Foram apresentados, no total, 205 pedidos em março e abril, o que representa um aumento de 189% em comparação com os mesmos dois meses de 2025, altura em que foram registados 71 pedidos.
Os dados do Instituto de Registos e Notários (IRN), divulgados pela CNN Portugal, revelam que apenas 13 dos pedidos apresentados durante estes dois meses diziam respeito a jovens com 16 ou 17 anos.
Este aumento é também visível ao longo do primeiro semestre do ano. Entre janeiro e junho de 2026, o IRN recebeu 378 pedidos, contra 269 no mesmo período de 2025 – um aumento de 40,5%.
O número registado nos primeiros seis meses deste ano já equivale a cerca de 68% do total de 555 alterações registadas ao longo de 2025.
O aumento mais acentuado coincidiu com os debates políticos sobre possíveis alterações à legislação atual.
O Chega apresentou, em janeiro, uma proposta que revogaria o sistema de autodeterminação de género introduzido em 2018. A proposta exigiria ainda que os requerentes apresentassem um relatório a confirmar um diagnóstico de perturbação da identidade de género. A proposta foi criticada num parecer técnico emitido pela Ordem dos Médicos.
O PSD e o CDS-PP apresentaram as suas próprias propostas em março, criando a possibilidade de uma maioria parlamentar a favor da alteração das regras existentes. Os projetos de lei foram aprovados na primeira fase nesse mesmo mês.
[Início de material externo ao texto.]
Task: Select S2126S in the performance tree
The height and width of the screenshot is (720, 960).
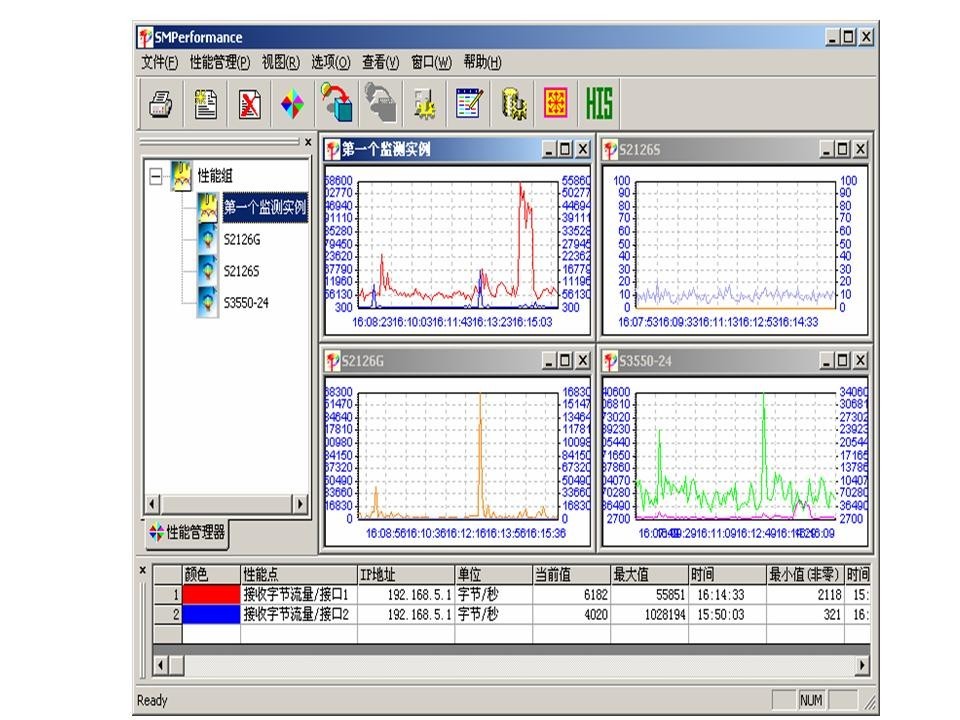Action: point(242,271)
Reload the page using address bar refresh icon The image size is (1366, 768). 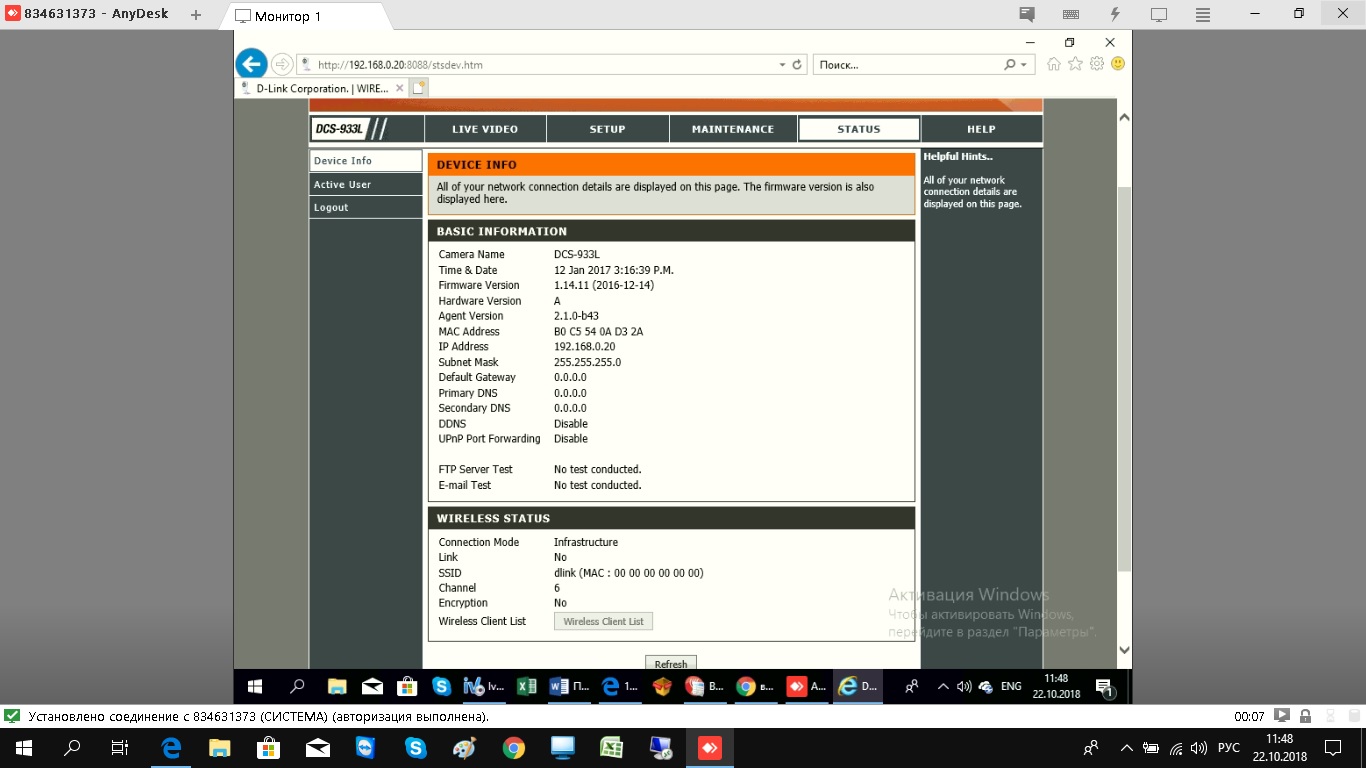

A maioria dos pedidos apresentados durante o primeiro semestre de 2026 dizia respeito a uma mudança de sexo feminino para masculino. Registaram-se 206 pedidos de registo como homem e 172 como mulher.
Apesar do aumento global, o número de pedidos envolvendo menores diminuiu ligeiramente. Foram apresentados 28 pedidos por pessoas com menos de 18 anos entre janeiro e junho, em comparação com 31 durante o mesmo período do ano passado — uma diminuição de 9,7%.
Nos termos da lei atualmente em vigor, os jovens com 16 e 17 anos podem alterar o seu nome e sexo registados com a autorização dos seus representantes legais e uma declaração de um médico ou psicólogo. As propostas que estão a ser debatidas no Parlamento eliminariam esta opção.
A revisão prevista suscitou desacordo político e críticas por parte de organizações de direitos humanos. O Governo português confirmou ainda que não foi realizado qualquer estudo de impacto sobre o sistema atual antes da apresentação das propostas.